Lucifer laughed himself sick. Seriously, tears leaked from his rotten, red eyes.
Picking up a large, ceremonial dagger, my mother moved out from behind the table.
“Okay, no, no, no,” I cried, desperation bleeding through my pores. “Tell her to take me. I’ll do it. I’ll give my blood and soul—willingly. Just make her leave Dora alone!”
Lucifer made no move as Mom closed the distance to Dora. “You and I both know she’ll never agree to that, even if you begged her on your knees,” he said. “You are everything to her. Adora is nothing to her. She will not choose her over you.”
I cried—slumping in the restraints like a puppet whose last string was cut. “Please,” I begged, sobbing my eyes dry. “Please, save my sister, please— Ahh!”
I was blubbering so hard, I didn’t see Mom step over Dora and cross to me.
She sliced my wrist, covering the blade in blood, then advanced on Dora.
“Wait, no! Don’t—!”
She didn’t pause. She didn’t consider. She didn’t spare a word or lingering glance for her youngest child. Kneeling beside Dora, she placed the blade to her chest, and plunged it in.
“Noooooooo—!”
Lucifer waved a hand, silencing the rest of my wailing sob. That was all the care he had for the tears shed for his daughter.
I lost my mind. Wordlessly screaming my grief, all I could do was cry as Mother stepped out of the pentagram, and Dora’s blood filled it.
Rushing to the table, Mother picked up a small crystal orb and chanted over it—slowly moving it up and down as she circled the pentagram. “Pontem ad praeterita aperi. Pontem ad praeterita aperi. Pontem ad praeterita aperi.”
On and on again she chanted as I screamed that I’d never forgive her. That she’d done the opposite of saving our family and bringing us together. She’d broken it forever.
But I couldn’t speak and she couldn’t hear, so the divide between us grew wider than the last four years life and death kept us apart.
Within the pentagram, Dora’s blood moved strangely. Rather than pooling, it spread out along the lines of the pentagram—greedily racing for the sacrifices. As soon as her blood touched them—
“Ah!” White, blinding light rushed into my raw, leaking eyes.
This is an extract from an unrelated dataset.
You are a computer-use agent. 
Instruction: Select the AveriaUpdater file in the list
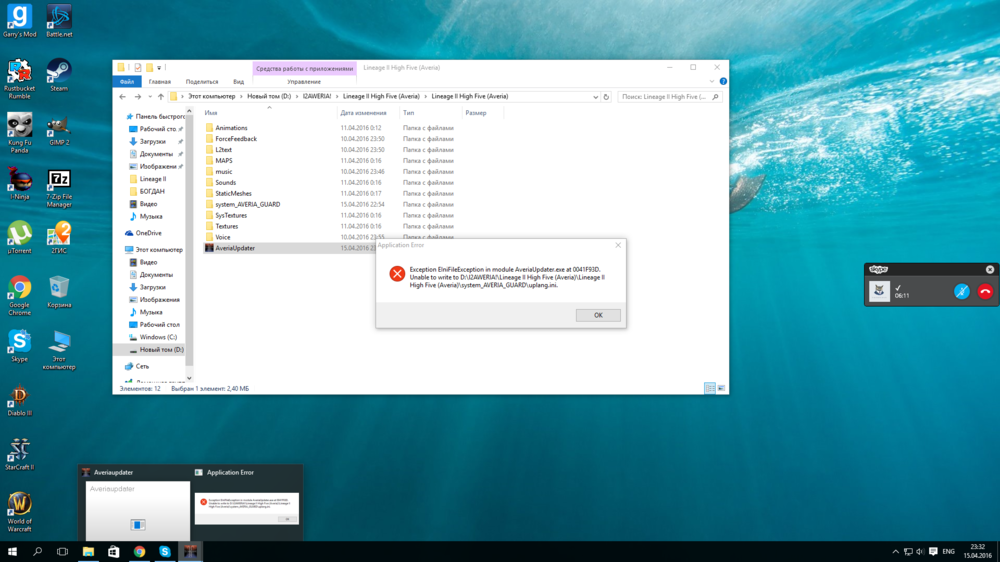[235, 248]
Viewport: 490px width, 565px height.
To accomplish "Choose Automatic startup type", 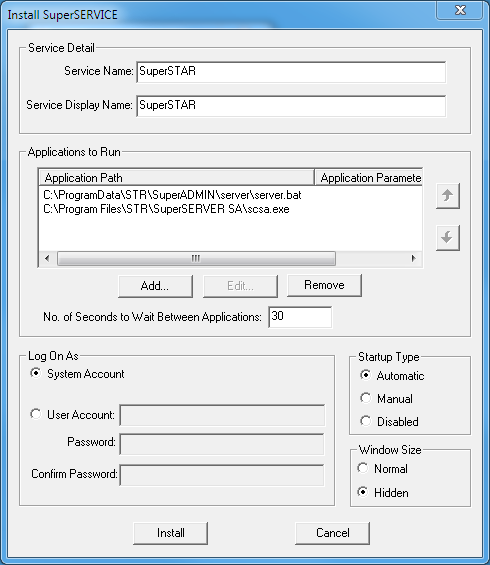I will click(365, 375).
It shocked me so much, it took me a second to realize I could speak again.
“I’ll let you keep your voice if I can get a bit of hush out of you.” The red-eyed fucker bopped me on the nose again. “’Cause this is the part where it gets really good.”
I winced, fighting to see through the beams of light shooting up from the tips of the pentagram.
Slowly, it dimmed, and in the middle of the five-point star, hovering above my sister was a—
Mirror? I squinted, confusion rattling my overwrought mind. No, not a mirror... A window.
“Gather ye round, sisters.” A voice rang out clear as day in the hushed, stone room. “There is naught time to dally.”
Mother snapped her fingers, and the words the voice just said, wrote itself in black, wispy letters above our heads—answering the question of how she was supposed to know what they were saying.
The strange, floating window was about my height but twice as wide.
Within it, I saw about a dozen women of all ethnicities, dressed in high-waisted, silk gowns with hooped skirts and tightly cinched bodices.
There could’ve been more than a dozen, but they were all moving in and out of frame too much for me to notice.
I couldn’t see the ground, but I had a feeling there was something on it from the fact that more than once, a woman would pick up her skirts and make an odd movement like she was stepping over something.
Soft, sniffling cries fell from my lips as one of the women broke from the pack and took a position that put her directly in front of the window.
“Hear me, sisters, and take courage,” the woman began.
She looked to be in her early forties and quite pretty, if it wasn’t for the clown paint caked on her face.
Face paint as white as flour leeched her of color, and then she artificially slapped it back on with ruby red rouge on her cheeks, lips, and eyes.
She finished the look off by drawing on thick, black lines where her eyebrows were supposed to be.
But as wild as it was to say, underneath all that makeup, I saw the green eyes and button nose of my mother.
“What we do here today, we do for all mankind,” she said. “For we will break the yoke of wickedness, and return this land and all within it into the loving hands of the goddess.”
“For the goddess,” they echoed. “For the goddess.”
“Bring me the girl,” my ancestor ordered.